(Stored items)
--- START ---

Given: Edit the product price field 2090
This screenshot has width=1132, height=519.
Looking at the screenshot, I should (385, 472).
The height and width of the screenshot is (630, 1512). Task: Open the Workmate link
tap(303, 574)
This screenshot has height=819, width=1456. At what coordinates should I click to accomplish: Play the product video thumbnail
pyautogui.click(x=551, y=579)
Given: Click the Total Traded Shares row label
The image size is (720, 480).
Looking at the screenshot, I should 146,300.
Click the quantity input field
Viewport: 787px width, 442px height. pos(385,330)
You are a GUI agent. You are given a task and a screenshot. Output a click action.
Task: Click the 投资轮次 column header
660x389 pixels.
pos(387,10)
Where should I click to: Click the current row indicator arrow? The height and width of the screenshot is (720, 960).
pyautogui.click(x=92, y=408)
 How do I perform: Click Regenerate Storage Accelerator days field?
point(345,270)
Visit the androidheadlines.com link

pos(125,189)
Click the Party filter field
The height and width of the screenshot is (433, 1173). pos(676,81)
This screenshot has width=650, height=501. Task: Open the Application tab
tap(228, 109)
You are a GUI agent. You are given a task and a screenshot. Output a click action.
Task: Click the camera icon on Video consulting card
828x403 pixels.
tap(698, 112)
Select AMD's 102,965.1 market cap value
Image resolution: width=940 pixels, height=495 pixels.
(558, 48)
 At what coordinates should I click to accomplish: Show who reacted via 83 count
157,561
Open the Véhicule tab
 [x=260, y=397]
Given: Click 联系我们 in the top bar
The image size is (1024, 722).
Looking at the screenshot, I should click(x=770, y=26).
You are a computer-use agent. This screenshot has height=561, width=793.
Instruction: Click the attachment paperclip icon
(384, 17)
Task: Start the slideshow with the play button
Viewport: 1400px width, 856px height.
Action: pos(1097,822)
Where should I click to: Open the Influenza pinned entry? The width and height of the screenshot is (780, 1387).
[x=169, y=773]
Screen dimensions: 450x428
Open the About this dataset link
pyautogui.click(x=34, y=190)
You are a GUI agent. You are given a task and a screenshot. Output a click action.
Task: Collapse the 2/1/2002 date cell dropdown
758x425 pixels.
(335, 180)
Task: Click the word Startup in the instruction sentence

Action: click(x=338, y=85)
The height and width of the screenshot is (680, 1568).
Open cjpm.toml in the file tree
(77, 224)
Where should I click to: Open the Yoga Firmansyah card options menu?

--- END ---

Your objective -
Reproduce the data above in full, keeping it exactly the same.

Completed exercise -
Given: Edit the product price field 2090
This screenshot has width=1132, height=519.
Looking at the screenshot, I should (385, 472).
The height and width of the screenshot is (630, 1512). Task: Open the Workmate link
tap(303, 574)
This screenshot has height=819, width=1456. At what coordinates should I click to accomplish: Play the product video thumbnail
pyautogui.click(x=551, y=579)
Given: Click the Total Traded Shares row label
The image size is (720, 480).
Looking at the screenshot, I should 146,300.
Click the quantity input field
Viewport: 787px width, 442px height. pos(385,330)
You are a GUI agent. You are given a task and a screenshot. Output a click action.
Task: Click the 投资轮次 column header
660x389 pixels.
pos(387,10)
Where should I click to: Click the current row indicator arrow? The height and width of the screenshot is (720, 960).
pyautogui.click(x=92, y=408)
 How do I perform: Click Regenerate Storage Accelerator days field?
point(345,270)
Visit the androidheadlines.com link

pos(125,189)
Click the Party filter field
The height and width of the screenshot is (433, 1173). pos(676,81)
This screenshot has width=650, height=501. Task: Open the Application tab
tap(228, 109)
You are a GUI agent. You are given a task and a screenshot. Output a click action.
Task: Click the camera icon on Video consulting card
828x403 pixels.
tap(698, 112)
Select AMD's 102,965.1 market cap value
Image resolution: width=940 pixels, height=495 pixels.
(558, 48)
 At what coordinates should I click to accomplish: Show who reacted via 83 count
157,561
Open the Véhicule tab
 [x=260, y=397]
Given: Click 联系我们 in the top bar
The image size is (1024, 722).
Looking at the screenshot, I should click(x=770, y=26).
You are a computer-use agent. This screenshot has height=561, width=793.
Instruction: Click the attachment paperclip icon
(384, 17)
Task: Start the slideshow with the play button
Viewport: 1400px width, 856px height.
Action: pos(1097,822)
Where should I click to: Open the Influenza pinned entry? The width and height of the screenshot is (780, 1387).
[x=169, y=773]
Screen dimensions: 450x428
Open the About this dataset link
pyautogui.click(x=34, y=190)
You are a GUI agent. You are given a task and a screenshot. Output a click action.
Task: Collapse the 2/1/2002 date cell dropdown
758x425 pixels.
(335, 180)
Task: Click the word Startup in the instruction sentence

Action: click(x=338, y=85)
The height and width of the screenshot is (680, 1568).
Open cjpm.toml in the file tree
(77, 224)
Where should I click to: Open the Yoga Firmansyah card options menu?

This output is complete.